3) Breaking the 3 rounds rule
Besides Silverlake axis, SCI is a counter that i keep accumulating. I just felt that the price is not justified based on the restructing that it can embarked on (Not talking about the demerger), and the possibility of the Indian Market and UK market turning.
SCI turn out well, SAL did not. So why did I break the rule. It is fine breaking the rules, by the circumstances should be clear. The rule or excuse I gave myself is not more than 15% of portfolio. I would think SCI is rather fine and it is still just 10%, I think SAL is really a over indulgent.
Another reason is I believed such price is rock bottom price. But is there science in rock bottom price beyond 20% of peak, historically for blue chips??
When do we accumulate till we hit portfolio limit, and when do we do 3 rounds AV. Down. For the 2 counters, the price drop beyond the third buy but I believe the drop is not justified. Is there another criteria I could use?
4) Selling off counters that were bought for "growth"
These are counters that are so so in their dividends,but I first bought them because I see growth potential in their overseas expansion (koufu) or the sector recovery (Pan United for Construction) Given that growth will hardly materialize in 2020 and perhaps 2021, it makes me wonder if I should keep them? I have already exited Pan United, and the next in line will be Koufu and Raffles Medical.
So, what should be the percentage of growth stocks as compared to yield? Perhaps if market is "normal", some "growth" counters is appropriate.
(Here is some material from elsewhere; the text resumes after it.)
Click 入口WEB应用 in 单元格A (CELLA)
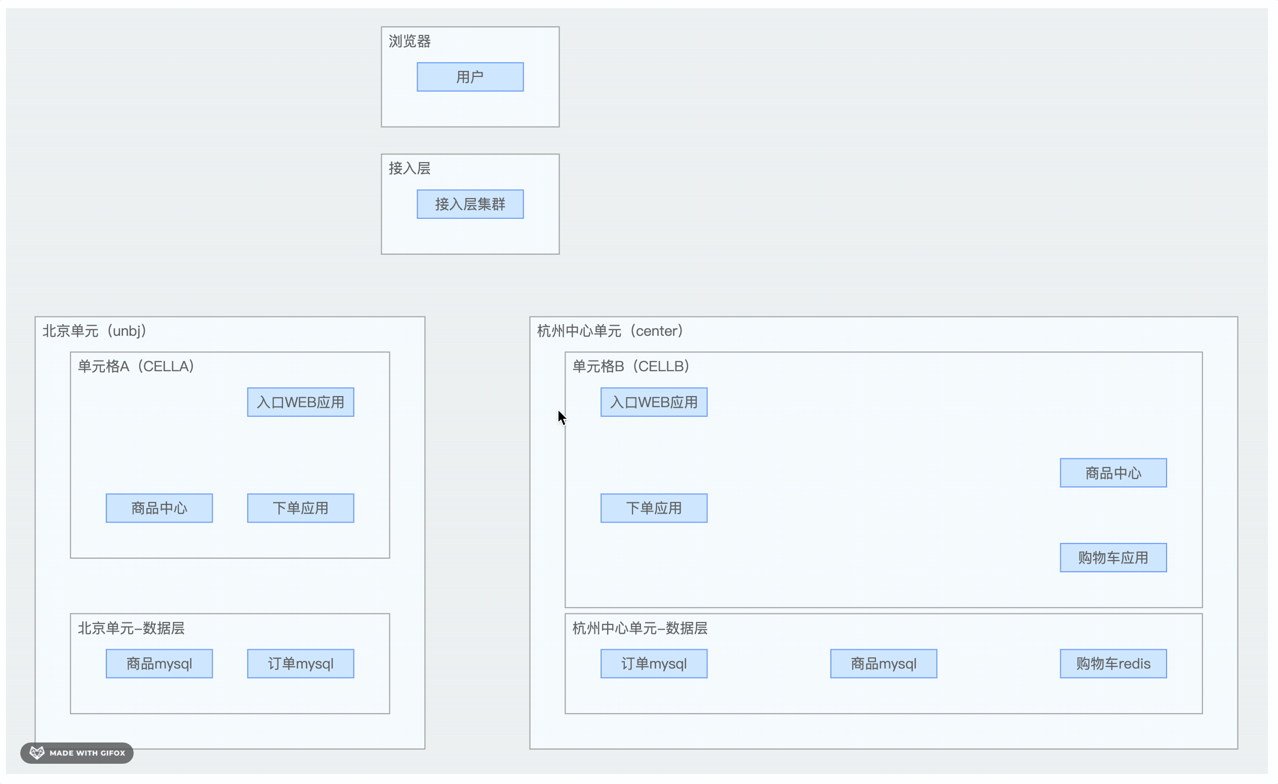Screen dimensions: 1278x784 coord(300,402)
Inherently if Diversification is going to really effective, it should be 5%, which would mean an average of 20 counters, having the money to buy 3 tranches of the 20 counters is no small sum.
What works out to be a great plan in the head, does throw up a few spanners when we act upon it. There are no answers, but having questions at the back of the mind, is a good awareness exercise. Hope I have an answer soon.